Fig. 16. Simulation comparison between 8-segment ARB PUF circuit utilizing 2-to-1 MUX comprised of NAND gates vs. AND gates, without parasitics, at  $25^{\circ}C$ , 1.2V and Vector 0 (a) Transient simulations with a rising edge applied at t=0s and (b) Box plots for the statistics of path delay differences.

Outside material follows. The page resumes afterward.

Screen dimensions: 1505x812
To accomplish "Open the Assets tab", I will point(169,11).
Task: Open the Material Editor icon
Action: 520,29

As an example, the second method utilizes the version of the 2-to-1 multiplexer given in Fig. 10(a) rather than the version shown in Fig. 9(a). The simulated delay variations associated with these two versions of the Arbiter PUF are shown in Fig. 16 where it is clear that the AND gate version exhibits a substantial increase in path delay variability compared with the NAND gate version. Additionally, we observe mean path delay differences of  $\mathcal{N}(\mu = 1.15\text{ps}, \sigma = 9.79 \text{ ps})$  for the NAND2 implementation, compared to  $\mathcal{N}(\mu = 0.24 \text{ ps}, \sigma = 13.79 \text{ ps})$  for the AND version, which yields a 1.41x increase variability over the NAND version.

There are many sources of this entropy for PUFs in an IC, including line edge roughness (LER) [38], random dopant fluctuation (RDF) [39], oxide thickness [40], polysilicon variations, gate grain granularity [40], random defects and traps, and STI stress [41]. The impact of these sources of variation can affect variability in transistor performance through changes in  $V_{th}$  which impacts drive current, capacitance and correspondingly delay.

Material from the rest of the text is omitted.